Monday, October 21, 2013

A new pre-print server for biology: the bioRxiv

I've written a few posts in the past about the need for a pre-print server in biology, like the one that physics and maths have, in the arXiv, to speed up the rate of dissemination of information in science, and to help promote open access.  As a physicist by original training, posting my work before it is accepted or done has never seemed like a big deal - it is science after all, we're all wrong, all the time (but we're trying to get closer to the truth, AS A GROUP).

In my community, the theoretical (mathematical) oncology community, we have been able to get around the lack of a standard pre-print server as there is a quant-bio section to the current arXiv, but it is certainly not widely read, nor is it really what the folks at the arXiv want to support (but we thank them for doing so, mind you).  In fact, I once tried to get them to add a theoretical oncology section without success - prompting me to create Warburg's Lens - a discussion forum for pre-prints in math oncology.

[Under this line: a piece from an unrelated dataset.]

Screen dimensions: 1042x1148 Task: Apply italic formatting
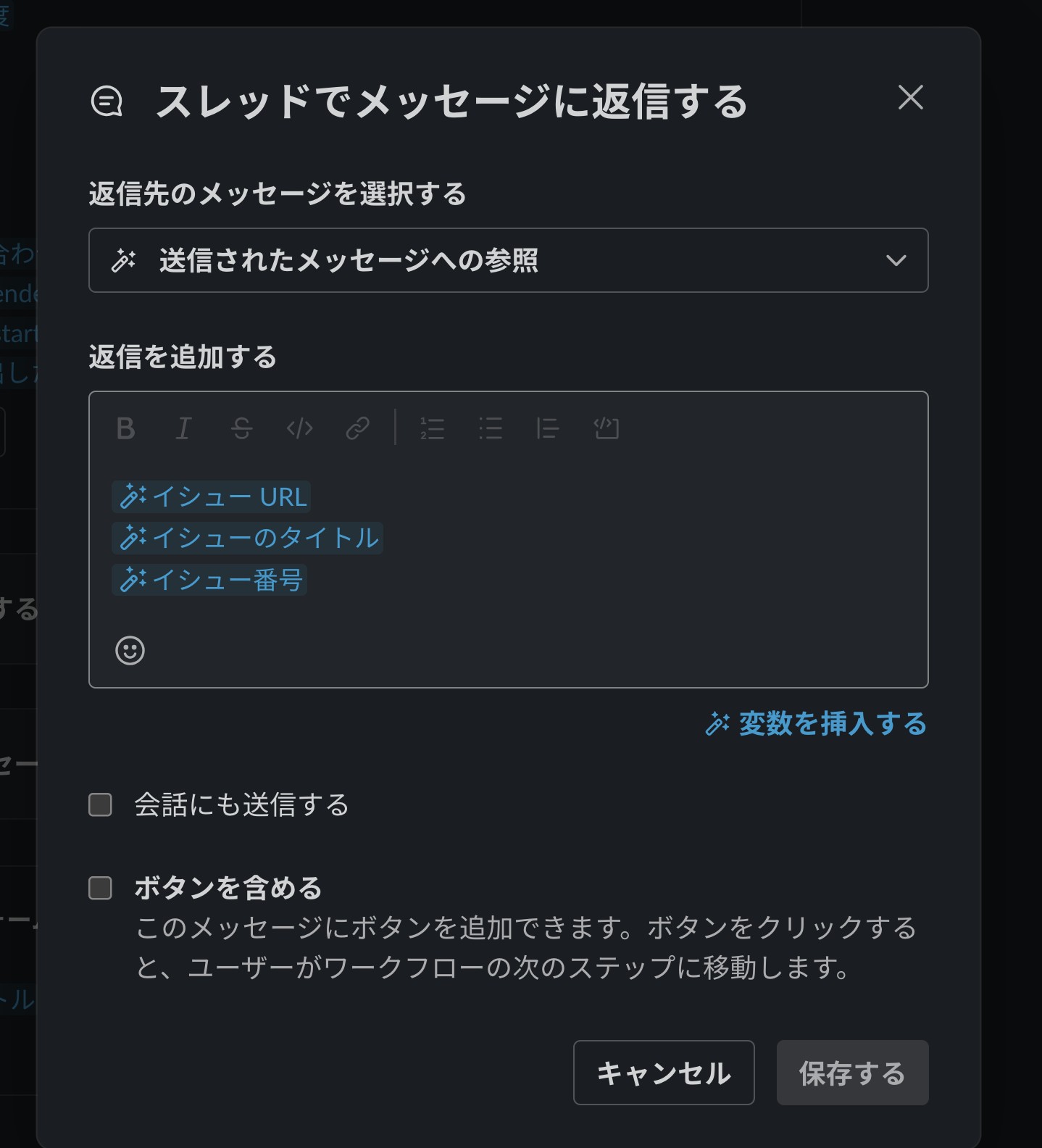[x=183, y=428]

With the advent of +PeerJ there has been at least one option, and another called CancerCommons has sprung up as well.  In the next several weeks, we'll have another option, the bioRxiv - run by the folks at Cold Spring Harbor - a highly respected biological institute in New York.  There have been a few attempts at this sort of thing before - Nature tried it once with its "preceedings", but it never took hold. I heard a rumor that this is because a lot of non-science was posted (thinly masked creationism and silly studies about herbal supplement pyramid schemes like Protandim).  So, the bioRxiv has a plan to prevent this:  they've asked a number of people to become "affiliates" whose job it is to screen the preprints to make sure that it is, at least, science.  There will be no judgement about merit, we're to leave that to the communities, but just to screen out non-science.  Anywho, I'll be splitting my pre-print posts between here and the physics arXiv from now on - depending on focus.  More clinical/biological papers will go to the bioRxiv, and more mathematical/methodological will go to the physics arXiv.  For Warburg's Lens, I'll troll both...

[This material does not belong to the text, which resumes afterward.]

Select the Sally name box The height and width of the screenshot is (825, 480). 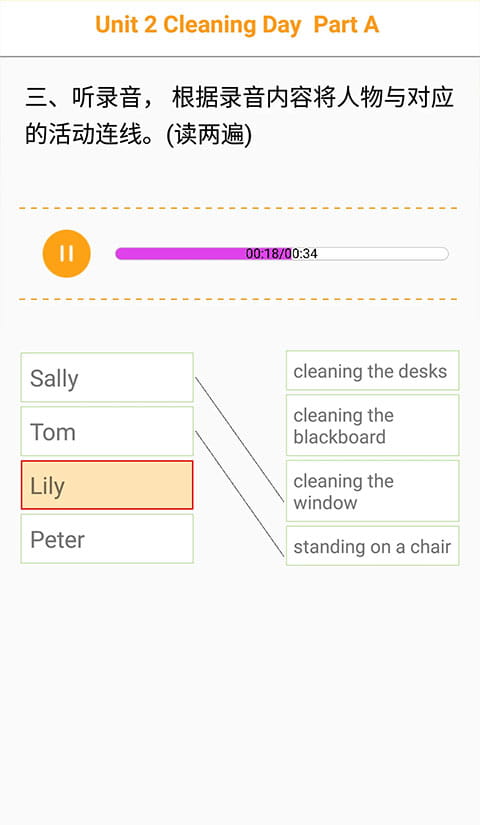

I hope you check out the bioRxiv, and, if you are doing work in the biological sciences, I hope you consider posting your work here as you submit to standard journals.  I did a poll recently on a friend's website, and found that the only thing really stopping biologists from posting was...  well...  NOTHING.  Mostly, it was habit and inertia.  So - let's change those.  Let's put our work out there early and often and let the scientific community do its thing!